There is a definite need to review the existing legislative framework in India to examine whether it adequately promotes the rights contained in the Convention. The Disability Convention imposes two key legislative obligations: (1) to ensure that the rights contained in the Convention are realised and (2) to ensure that existing laws and practices that are discriminatory towards people living with disabilities are repealed or amended to bring them in line with the Convention.
Since its ratification by India, there has been much discussion of the manner in which Indian laws must be modified or harmonised to give effect to the obligations under the Convention. While the Ministry of Social Justice and Empowerment (MOSJE) has proposed 108 amendments to the PWD Act including 50 new provisions, the Disabled Rights Group (DRG) led by Javed Abidi has unequivocally stated that the PWD Act has served its time and that there is a need for a new law.

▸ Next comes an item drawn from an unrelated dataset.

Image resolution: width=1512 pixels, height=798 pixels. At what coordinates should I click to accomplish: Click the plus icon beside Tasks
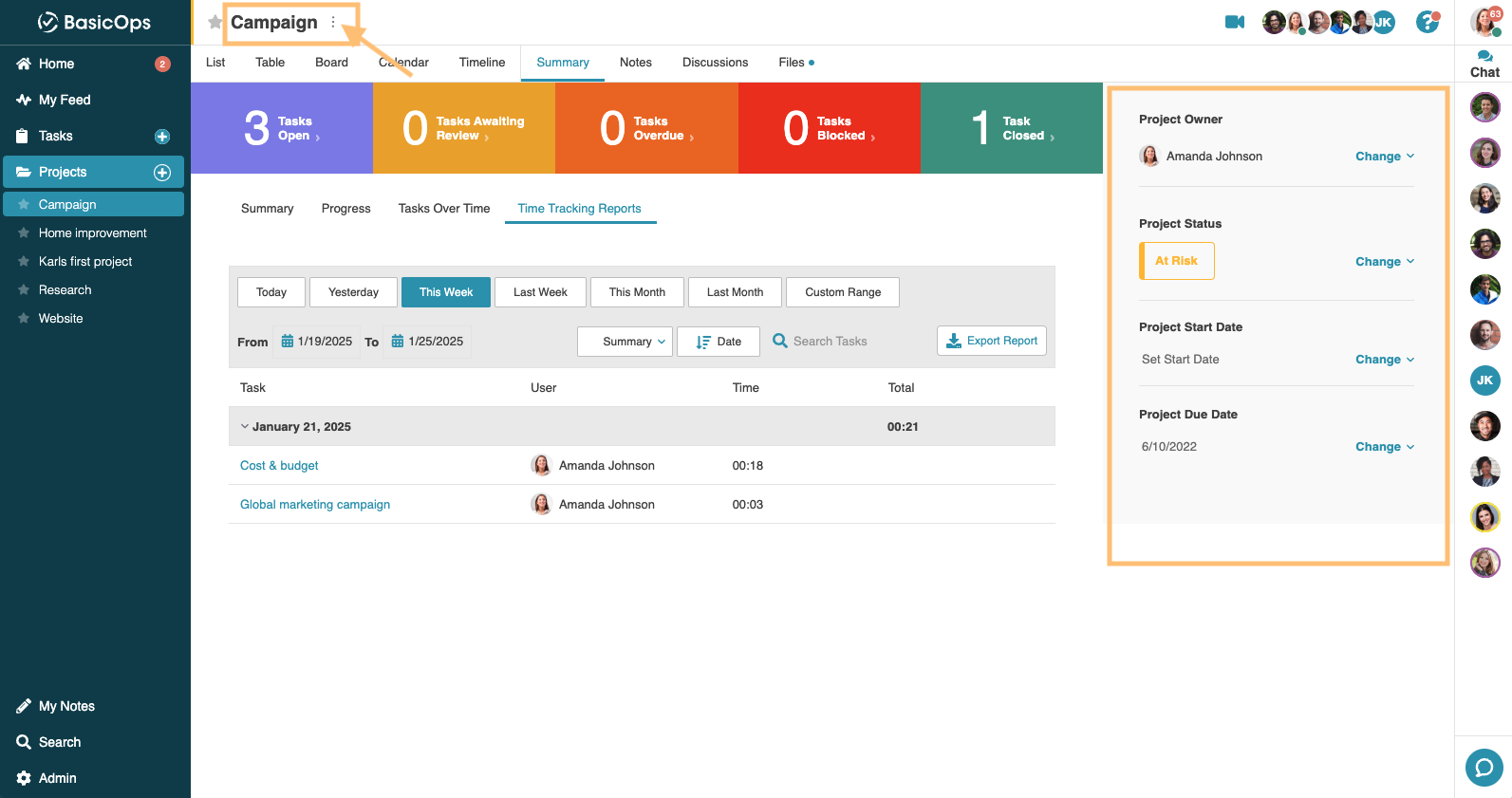[162, 137]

Consultations on this issue at national and zonal levels are going on throughout India right now. Advocate Kanchan Pamnani, who is blind herself, says that the old law will need more than 300 amendments to make it suitable to our times, and obviously it is better to frame a new one than make 300 changes in the old one. Shukla Bhadury, mother of two disabled children agrees. She says it is ridiculous that government is even considering so many amendments.
“Even in the amendments, punitive actions are not mentioned,” comments Sritama, a law student and member of Campaigners for Inclusion. “Any law without punitive action will not work in this country,” she says.
Let’s examine the differences between the Disability Convention and the present PWD Act to see why such passionate pleas to repeal this law are coming from all quarters.
Purpose
It is clear from the objectives of the Convention that civil and political rights and economic, social, and cultural rights stand on the same footing and that the state must make efforts to realise both. The PWD Act barely provides for civil and political rights and the amendments proposed by the MOSJE, too, neglect these rights.
Construction of disability
The PWD Act adopts a narrow definition of disability and confines it to “blindness; low vision; leprosy-cured; hearing impairment; locomotor disability; mental retardation; and mental illness.” As opposed to this, the Disability Convention recognises that “disability is an evolving concept” and avoids listing specific conditions and severities and broadly casts “persons with disabilities” to “include those who have long-term physical, mental, intellectual or sensory impairments which in interaction with various barriers may hinder their full and effective participation in society on an equal basis with others.”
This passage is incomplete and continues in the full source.